Excellent,amazing. I can't explain in words, this book has to be read in order to understand.I can give you a summary, but this isn't an english assignment. This book is a must read, and if this review didn't help at all, read the book, that will help...its captivating, mentally scarring..ahh its juss good damn it!
The prescience of an observant teen
Published by Thriftbooks.com User , 20 years ago
After reading The Case of Lean S., I am struck that a satisfying "coming of age" story can have a great significance for the reader who feels the youthful search for identity is past. The sensitive sixteen year old Mason Crowe explores opportunities which will be lost in adulthood.

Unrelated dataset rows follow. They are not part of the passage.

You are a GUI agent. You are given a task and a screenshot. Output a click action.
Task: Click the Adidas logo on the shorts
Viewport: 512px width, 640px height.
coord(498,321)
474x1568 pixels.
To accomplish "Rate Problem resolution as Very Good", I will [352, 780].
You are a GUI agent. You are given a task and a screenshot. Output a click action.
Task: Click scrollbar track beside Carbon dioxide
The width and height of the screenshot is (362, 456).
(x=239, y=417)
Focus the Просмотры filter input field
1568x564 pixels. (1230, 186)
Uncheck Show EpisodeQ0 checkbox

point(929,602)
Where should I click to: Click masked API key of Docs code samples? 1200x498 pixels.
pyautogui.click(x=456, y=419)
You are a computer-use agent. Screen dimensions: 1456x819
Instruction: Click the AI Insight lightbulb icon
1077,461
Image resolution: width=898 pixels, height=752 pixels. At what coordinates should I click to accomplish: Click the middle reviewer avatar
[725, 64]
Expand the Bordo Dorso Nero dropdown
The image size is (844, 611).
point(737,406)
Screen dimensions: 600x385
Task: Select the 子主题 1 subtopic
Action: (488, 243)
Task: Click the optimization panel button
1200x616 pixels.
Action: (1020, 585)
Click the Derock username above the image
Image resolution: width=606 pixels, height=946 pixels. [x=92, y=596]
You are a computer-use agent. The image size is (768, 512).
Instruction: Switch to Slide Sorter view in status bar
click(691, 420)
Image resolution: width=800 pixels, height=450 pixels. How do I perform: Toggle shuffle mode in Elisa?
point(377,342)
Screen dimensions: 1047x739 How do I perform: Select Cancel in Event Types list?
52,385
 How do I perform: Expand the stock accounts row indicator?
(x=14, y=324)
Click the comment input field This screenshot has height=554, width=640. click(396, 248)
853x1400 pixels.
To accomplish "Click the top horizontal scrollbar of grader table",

He seeks a meaningful life. While admiring his English teacher, he gives critical observations about the superficial values of his older brother's life. Lena's allure is engaging and damaging, but unavoidable for the development of his character. Mason's story shows the prescience of our youthful observations. The reader is reminded that a better understanding of ourselves lie in dreams and lessons of our youth.
Longing for Lena
Published by Thriftbooks.com User , 22 years ago
David Bergen's latest book, The Case of Lena S. is set in Winnipeg, Canada. In this story we meet 16-year old Mason Crowe, youngest and most stable member of a family which is falling apart. Mason is bewitched by Lena, a girl from a solid religious family, yet, she herself is falling apart.Lena is a bold and intelligent teen-ager possessing an empty soul which she attempts to fill with sex and sometimes with religion. She seems to view Mason as having potential in filling her and he does his best to please her sexually and otherwise but ultimately she withholds herself.Mason's longing for Lena parallels that of Kierkegaard's longing for Regine. Kierkegaard's works are introduced to Mason by a blind and elderly voyeur, Mr. Ferry, to whom Mason reads on Tuesday and Thursday nights.Reading and books concern Mason. Besides reading as a job, he receives and gives books as gifts, he steals them, and it is when discussing books that he develops a crush on his English Teacher. Mason himself keeps a book in which he records his yearnings, titled, "The Lena Poems."Mr. Bergen provides the reader with backstage asides via footnotes. These comments provide sexual details, analysis, and mostly comic relief. When Mason wonders if his mother's lover has a larger penis than his father, Footnote#10 tells us.."He did. It was thicker and longer."This book, however does not leave one laughing. When the last page is turned the reader is deeply satisfied with this look into teen-age lives and human longing, but not happy. But then, as Mr. Ferry says to Mason, "Happy books aren't as interesting."